Caz is landed gentry. This means she knows everyone (or has at least heard bad things about them). I’m not, which means I know my immediate social group (who all know the bad things about me).
“She was one of those ones who likes to appear all charitable and caring, but I heard a couple of stories that’d straighten your perm,” she said, opening another bottle with her teeth, and making to dump its contents into the bowl.
“Caz, I’m not sure Balsamic vinegar goes in a punch,” I called, stopping her just in time.
She paused, raised an eyebrow, sniffed at the bottle, shrugged, said “Daniel, nobod
y has actually drunk punch in this country since Queen Mary popped it. It’s. basically, the alcoholic equivalent of a garnish. You look at it, smile, then hit the hard stuff. We invented binge drinking to avoid having to drink anything in a teacup served out of a bloody basin.”

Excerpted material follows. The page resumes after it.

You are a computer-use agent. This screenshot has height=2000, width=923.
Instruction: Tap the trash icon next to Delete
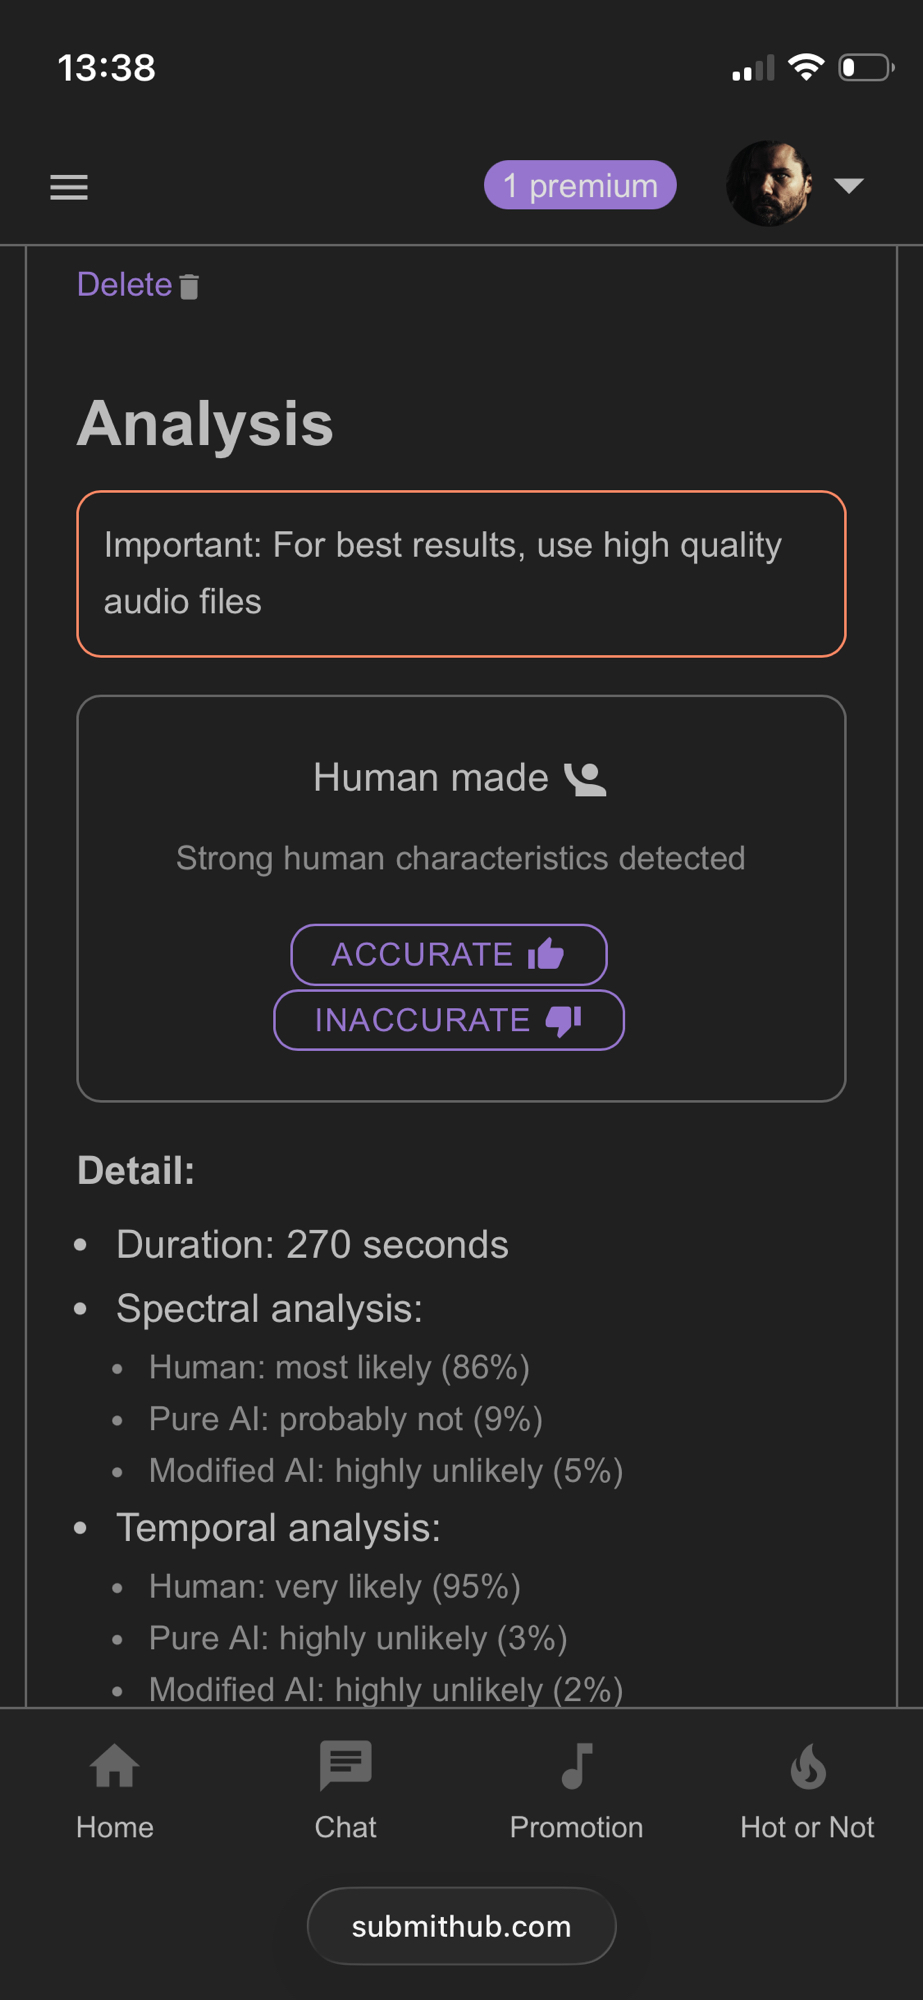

And, so saying, she sploshed a glug of the black liquid into the bowl.
“Oi, Robert Carrier,” Ali called from the hallway outside, “Yer waiters are here.”
A moment later, what I can only describe as a Greek Chorus Line shuffled into the room.
The first one to enter was a tall, thin man in his 40s. His face was gaunt, pockmarked, and bore the sort of jowls that would have allowed him to go to a fancy dress party as droopy dawg with minimal expenditure on costuming.
“David Walker. Dave,” he said, shrugging his cuffs and holding his hand out formally. I reached for it, then realised I still had the meat mallet in my hand. Putting down the implement and wiping my hands on my apron, I shook hands, and half expected him to click his heels.
“Nice to meet you,” I muttered, my eyes already roving over his shoulder to where far more attractive – if diminutive - propositions were waiting.
“These,” he gestured behind him in a way that suggested that ‘these’ were of little relevance or use, “Are the rest of the team: Filip.”
“With an “F” said a short, heavily tanned himbo, his eyes raking me up and down, and his bitter little smile dismissing me instantly.
“With an F,” Walker repeated, in the same tone he might have used for, say, the phrase With Genital Warts.
Filip (‘with an F’) held out a hand to me, and – having exchanged the pleasantry with Dave Walker – I now felt obliged to shake his hand. I needn’t have bothered; it was limp, softer than kid gloves, and it almost immediately dropped from my grip.